Он заснул поздно, среди какого-то блаженного бреда, и спал тревожно, — его мучили кошмары.
Он кричал во сне и метался.
Ему снились народные толпы. Они смотрели на него с изумлением, с благоговением.
— Ах, какие у вас взгляды! Какие мысли! Какой ум!..
Подходили ближе, ближе и вдруг, подойдя совсем вплотную, показывали на него пальцем, кричали:
— Человек, которого интервьюировали!
Хохотали и разбегались.
И так раз восемьдесят.
Иван Иванович проснулся в холодном поту, с лёгкой головной болью. Одеяло, простыни были скомканы, подушки валялись на полу.
Он взялся за газету и почувствовал, что у него отнимаются руки и ноги. На первой странице крупным шрифтом чернело:
«О реформах наших департаментов. Интервью с его превосходительством Иваном Ивановичем Ивановым».
Каждое слово, которое он сказал вчера, стояло теперь чёрным по белому, выделялось, кричало. Тысячи, десятки тысяч людей теперь читали то, что он думал.
Иван Иванович чувствовал себя так, словно с него на Невском на солнечной стороне в два часа дня упала часть туалета и все увидели его сокровенное.
Ему было стыдно и — удивительно! — приятно.
«Что ж, дай Бог всякому!» подумал Иван Иванович, перечитав свои мысли.
Мысль о департаменте, однако, наполнила душу Ивана Ивановича ужасом.
— Читал! — почувствовал Иван Иванович, когда швейцар отвернулся, снимая с него шубу, и у него ёкнуло сердце.
Он пошёл на цыпочках вдоль стенки и в эту минуту отдал бы всё своё жалованье, чтоб только его никто не заметил.
При входе Ивана Ивановича всё стихло. Мелкие чиновники глубже ушли в бумаги. Средние начали вдруг все почему-то рыться в столах. Покрупнее, подавая руку, старались не глядеть Ивану Ивановичу в глаза и говорили что-то нескладное:
— Какой сегодня на дворе великолепный театр… Скоро ли будет числовое двадцато?..
«Словно по-сербски», тоскливо подумал Иван Иванович.
— Все прочли… Все знают…
Только один Степан Степанович глядел на него из своего угла прямо и пристально.

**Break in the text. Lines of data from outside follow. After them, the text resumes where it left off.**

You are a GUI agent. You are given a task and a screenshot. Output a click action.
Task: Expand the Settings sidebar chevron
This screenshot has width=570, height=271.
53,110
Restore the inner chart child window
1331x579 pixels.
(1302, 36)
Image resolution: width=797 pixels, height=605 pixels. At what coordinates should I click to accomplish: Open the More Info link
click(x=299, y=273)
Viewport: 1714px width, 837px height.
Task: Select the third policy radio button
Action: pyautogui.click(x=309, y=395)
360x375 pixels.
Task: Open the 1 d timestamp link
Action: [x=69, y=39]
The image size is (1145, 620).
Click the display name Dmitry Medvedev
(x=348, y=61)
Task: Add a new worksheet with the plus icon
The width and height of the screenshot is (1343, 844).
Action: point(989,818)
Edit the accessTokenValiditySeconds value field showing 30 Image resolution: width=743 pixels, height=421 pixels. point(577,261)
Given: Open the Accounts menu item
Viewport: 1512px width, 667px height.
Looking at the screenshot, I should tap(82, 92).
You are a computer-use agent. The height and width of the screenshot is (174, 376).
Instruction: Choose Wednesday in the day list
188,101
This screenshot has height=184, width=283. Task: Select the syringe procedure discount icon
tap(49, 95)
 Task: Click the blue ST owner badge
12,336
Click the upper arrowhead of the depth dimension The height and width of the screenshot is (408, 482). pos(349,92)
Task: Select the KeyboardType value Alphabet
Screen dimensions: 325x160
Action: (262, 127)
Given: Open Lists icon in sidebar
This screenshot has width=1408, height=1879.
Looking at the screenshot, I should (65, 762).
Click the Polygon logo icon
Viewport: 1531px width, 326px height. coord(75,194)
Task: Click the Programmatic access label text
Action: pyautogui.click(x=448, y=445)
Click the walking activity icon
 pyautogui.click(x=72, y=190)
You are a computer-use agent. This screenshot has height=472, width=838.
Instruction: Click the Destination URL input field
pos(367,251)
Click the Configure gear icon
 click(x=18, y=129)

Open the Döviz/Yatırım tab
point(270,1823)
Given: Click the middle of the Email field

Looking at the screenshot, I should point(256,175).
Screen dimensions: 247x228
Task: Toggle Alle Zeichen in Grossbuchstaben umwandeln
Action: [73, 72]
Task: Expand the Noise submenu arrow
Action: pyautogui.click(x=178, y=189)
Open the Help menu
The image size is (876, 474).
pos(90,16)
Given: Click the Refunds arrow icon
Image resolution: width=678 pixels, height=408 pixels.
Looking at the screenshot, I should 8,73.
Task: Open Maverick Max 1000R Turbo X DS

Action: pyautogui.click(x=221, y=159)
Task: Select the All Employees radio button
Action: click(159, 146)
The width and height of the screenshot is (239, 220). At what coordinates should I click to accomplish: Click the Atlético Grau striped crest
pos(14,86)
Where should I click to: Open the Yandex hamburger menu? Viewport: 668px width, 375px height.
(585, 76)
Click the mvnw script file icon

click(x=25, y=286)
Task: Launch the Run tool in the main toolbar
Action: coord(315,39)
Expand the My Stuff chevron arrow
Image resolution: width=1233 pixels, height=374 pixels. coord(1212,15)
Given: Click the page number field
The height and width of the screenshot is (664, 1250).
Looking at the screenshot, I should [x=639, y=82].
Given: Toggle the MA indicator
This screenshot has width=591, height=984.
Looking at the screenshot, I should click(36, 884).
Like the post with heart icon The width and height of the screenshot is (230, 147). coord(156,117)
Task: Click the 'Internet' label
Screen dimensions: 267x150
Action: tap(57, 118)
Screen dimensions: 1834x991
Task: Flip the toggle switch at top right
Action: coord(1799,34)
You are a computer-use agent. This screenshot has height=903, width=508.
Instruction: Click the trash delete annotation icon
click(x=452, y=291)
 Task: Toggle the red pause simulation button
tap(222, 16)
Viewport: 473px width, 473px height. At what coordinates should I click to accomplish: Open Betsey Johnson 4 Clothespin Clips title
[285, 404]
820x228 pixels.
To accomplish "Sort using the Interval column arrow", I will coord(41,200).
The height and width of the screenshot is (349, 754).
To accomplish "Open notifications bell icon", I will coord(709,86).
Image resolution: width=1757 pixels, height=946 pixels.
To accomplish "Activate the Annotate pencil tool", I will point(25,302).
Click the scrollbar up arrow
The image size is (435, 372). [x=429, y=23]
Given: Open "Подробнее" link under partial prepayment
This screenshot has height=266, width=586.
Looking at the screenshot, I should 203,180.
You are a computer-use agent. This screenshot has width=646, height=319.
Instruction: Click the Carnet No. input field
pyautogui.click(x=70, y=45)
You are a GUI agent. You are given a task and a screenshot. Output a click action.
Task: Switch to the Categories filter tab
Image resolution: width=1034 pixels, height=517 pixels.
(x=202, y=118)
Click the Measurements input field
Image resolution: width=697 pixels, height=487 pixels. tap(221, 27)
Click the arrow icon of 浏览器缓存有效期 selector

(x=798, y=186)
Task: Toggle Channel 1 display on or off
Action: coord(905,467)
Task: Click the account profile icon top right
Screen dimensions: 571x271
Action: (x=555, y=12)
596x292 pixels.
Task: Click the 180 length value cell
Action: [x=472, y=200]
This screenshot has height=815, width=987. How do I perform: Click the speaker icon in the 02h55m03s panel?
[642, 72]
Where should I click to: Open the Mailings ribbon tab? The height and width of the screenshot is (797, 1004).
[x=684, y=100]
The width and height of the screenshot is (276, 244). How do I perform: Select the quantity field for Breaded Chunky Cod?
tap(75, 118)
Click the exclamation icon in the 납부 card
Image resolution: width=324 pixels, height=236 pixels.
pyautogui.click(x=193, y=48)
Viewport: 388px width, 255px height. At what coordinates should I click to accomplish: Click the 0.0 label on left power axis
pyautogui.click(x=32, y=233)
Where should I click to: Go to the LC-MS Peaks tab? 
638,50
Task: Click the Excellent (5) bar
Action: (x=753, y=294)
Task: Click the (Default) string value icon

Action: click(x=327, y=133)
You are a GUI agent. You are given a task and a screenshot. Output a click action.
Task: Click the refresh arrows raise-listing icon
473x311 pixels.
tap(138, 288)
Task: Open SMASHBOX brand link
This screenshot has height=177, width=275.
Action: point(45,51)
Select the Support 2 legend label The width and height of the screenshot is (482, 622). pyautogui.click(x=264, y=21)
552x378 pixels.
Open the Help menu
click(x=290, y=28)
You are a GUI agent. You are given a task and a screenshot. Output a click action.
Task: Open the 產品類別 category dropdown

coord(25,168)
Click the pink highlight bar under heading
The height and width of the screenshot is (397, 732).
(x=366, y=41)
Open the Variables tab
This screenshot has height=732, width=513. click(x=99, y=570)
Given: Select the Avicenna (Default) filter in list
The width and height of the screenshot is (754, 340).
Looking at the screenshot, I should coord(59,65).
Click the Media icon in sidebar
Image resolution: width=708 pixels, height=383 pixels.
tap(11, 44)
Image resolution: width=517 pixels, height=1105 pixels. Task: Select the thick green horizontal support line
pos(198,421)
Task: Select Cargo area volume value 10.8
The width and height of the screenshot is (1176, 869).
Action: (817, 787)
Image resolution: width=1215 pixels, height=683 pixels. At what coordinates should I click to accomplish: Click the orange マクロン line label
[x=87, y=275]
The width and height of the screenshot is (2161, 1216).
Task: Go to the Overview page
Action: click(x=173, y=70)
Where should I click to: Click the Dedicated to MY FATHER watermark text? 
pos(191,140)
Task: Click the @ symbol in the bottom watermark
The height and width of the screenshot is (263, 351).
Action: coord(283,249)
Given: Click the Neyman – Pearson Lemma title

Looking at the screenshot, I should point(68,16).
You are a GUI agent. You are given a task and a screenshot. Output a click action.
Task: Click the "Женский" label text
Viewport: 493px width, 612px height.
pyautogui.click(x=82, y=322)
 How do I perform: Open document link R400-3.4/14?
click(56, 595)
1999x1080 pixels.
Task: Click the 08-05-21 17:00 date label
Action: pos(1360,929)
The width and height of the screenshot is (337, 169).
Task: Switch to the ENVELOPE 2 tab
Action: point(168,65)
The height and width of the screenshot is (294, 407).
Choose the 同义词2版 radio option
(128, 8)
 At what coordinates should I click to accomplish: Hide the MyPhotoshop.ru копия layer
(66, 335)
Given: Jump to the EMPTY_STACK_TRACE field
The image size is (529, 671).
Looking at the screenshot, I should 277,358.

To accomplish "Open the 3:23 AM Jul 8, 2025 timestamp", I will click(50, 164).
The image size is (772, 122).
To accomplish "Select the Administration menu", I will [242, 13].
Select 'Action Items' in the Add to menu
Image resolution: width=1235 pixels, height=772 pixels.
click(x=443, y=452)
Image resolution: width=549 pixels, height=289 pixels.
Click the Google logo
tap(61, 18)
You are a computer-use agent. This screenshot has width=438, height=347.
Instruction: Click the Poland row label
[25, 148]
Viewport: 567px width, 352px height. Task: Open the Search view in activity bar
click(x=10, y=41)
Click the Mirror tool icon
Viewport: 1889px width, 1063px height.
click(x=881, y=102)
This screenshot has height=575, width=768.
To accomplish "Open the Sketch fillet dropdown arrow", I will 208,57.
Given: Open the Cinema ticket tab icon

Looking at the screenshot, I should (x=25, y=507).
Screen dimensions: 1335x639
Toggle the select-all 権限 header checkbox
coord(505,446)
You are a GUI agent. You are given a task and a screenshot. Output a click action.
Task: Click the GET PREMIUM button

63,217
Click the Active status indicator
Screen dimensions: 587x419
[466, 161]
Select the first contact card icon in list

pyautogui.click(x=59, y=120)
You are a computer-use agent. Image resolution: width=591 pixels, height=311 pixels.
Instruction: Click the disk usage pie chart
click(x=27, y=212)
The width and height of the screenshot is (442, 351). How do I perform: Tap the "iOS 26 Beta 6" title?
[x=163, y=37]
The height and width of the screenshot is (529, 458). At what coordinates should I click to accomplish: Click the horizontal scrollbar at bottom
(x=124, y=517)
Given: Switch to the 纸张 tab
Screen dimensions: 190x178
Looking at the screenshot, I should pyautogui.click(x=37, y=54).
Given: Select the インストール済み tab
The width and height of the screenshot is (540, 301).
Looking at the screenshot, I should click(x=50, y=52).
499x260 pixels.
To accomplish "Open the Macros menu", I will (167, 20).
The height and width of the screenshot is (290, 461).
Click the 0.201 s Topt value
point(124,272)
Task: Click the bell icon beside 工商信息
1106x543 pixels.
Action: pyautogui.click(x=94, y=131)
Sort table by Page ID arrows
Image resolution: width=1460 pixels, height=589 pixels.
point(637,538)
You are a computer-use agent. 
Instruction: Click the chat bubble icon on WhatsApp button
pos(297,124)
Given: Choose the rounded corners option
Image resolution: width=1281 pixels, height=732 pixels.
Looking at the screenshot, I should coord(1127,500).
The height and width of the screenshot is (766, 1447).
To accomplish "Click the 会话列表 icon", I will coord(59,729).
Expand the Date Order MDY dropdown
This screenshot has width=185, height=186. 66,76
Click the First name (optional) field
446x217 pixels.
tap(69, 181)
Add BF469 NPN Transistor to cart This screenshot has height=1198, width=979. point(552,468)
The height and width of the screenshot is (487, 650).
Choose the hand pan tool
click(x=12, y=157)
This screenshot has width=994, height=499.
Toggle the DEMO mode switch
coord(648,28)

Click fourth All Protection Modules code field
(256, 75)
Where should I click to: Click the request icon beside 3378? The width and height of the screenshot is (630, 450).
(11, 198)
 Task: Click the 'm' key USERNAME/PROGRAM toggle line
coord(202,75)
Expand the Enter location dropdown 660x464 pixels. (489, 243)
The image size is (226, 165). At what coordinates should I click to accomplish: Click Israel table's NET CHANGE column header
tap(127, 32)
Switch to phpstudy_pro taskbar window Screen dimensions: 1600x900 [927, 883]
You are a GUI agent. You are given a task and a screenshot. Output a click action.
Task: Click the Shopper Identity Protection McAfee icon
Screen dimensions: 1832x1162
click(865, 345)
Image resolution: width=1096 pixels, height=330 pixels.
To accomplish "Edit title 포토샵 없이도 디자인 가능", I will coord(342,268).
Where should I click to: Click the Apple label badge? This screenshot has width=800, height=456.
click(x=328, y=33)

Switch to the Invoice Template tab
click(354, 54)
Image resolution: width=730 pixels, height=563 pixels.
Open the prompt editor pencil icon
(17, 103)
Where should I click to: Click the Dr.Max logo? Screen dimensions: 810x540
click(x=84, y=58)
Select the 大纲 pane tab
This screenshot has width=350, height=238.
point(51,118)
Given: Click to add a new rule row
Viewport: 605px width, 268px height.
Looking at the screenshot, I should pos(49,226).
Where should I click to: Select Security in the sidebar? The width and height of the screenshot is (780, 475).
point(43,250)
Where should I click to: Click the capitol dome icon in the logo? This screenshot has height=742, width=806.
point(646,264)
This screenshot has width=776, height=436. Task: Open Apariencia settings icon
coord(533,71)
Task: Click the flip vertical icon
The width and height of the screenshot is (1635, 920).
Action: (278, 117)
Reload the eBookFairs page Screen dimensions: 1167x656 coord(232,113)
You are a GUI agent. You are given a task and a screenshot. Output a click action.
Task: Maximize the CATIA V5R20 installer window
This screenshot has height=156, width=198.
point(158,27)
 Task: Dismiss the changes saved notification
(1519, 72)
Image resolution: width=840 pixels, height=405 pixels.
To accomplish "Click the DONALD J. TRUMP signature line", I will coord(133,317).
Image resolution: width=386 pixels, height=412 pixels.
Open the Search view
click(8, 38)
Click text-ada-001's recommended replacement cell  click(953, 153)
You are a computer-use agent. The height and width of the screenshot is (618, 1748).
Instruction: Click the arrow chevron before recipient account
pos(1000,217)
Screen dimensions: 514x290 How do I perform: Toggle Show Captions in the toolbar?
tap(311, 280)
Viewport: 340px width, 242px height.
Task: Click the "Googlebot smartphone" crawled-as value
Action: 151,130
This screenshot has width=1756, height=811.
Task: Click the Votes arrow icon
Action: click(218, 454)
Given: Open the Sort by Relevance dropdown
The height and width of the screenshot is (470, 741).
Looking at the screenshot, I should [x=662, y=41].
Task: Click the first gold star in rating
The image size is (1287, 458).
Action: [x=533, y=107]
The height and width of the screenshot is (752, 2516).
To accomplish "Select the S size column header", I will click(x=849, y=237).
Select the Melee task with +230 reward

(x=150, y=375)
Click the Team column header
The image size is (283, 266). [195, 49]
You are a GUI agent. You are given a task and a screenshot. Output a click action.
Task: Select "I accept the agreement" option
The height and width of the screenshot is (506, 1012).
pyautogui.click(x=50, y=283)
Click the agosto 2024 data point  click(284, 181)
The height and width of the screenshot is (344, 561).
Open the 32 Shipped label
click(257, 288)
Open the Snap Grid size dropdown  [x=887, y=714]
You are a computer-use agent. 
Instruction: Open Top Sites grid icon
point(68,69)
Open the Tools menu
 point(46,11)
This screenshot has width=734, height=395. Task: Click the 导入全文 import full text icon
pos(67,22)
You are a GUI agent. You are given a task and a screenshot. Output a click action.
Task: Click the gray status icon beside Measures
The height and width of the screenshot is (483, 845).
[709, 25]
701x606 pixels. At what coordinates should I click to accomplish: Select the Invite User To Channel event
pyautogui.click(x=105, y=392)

Степан Степанович потому и сидел в самом углу, что он имел неизлечимую болезнь интервьюироваться. Редкий день в газете не появлялось интервью с Степаном Степановичем. От Степана Степановича сторонились; Степана Степановича чуждались, с ним избегали говорить, особенно при посторонних:
— Ну его! Ещё возьмёт да в интервью вставит: «хотя некоторые из моих товарищей и полагают так-то, но я нахожу этот взгляд неосновательным». Да в виде «неосновательного взгляда» ваше мнение и выведет.
Степан Степанович и сам понимал, что ведёт себя предосудительно, держался в уголке, ни с кем не заговаривал, ни на кого не смотрел, руку подавал робко, словно успокаивал:
«Не бойтесь! Не бойтесь! Ведь я не заражу вас своим прикосновением. Отнеситесь же ко мне хоть немножко по-человечески, не отказывайте подать руку!»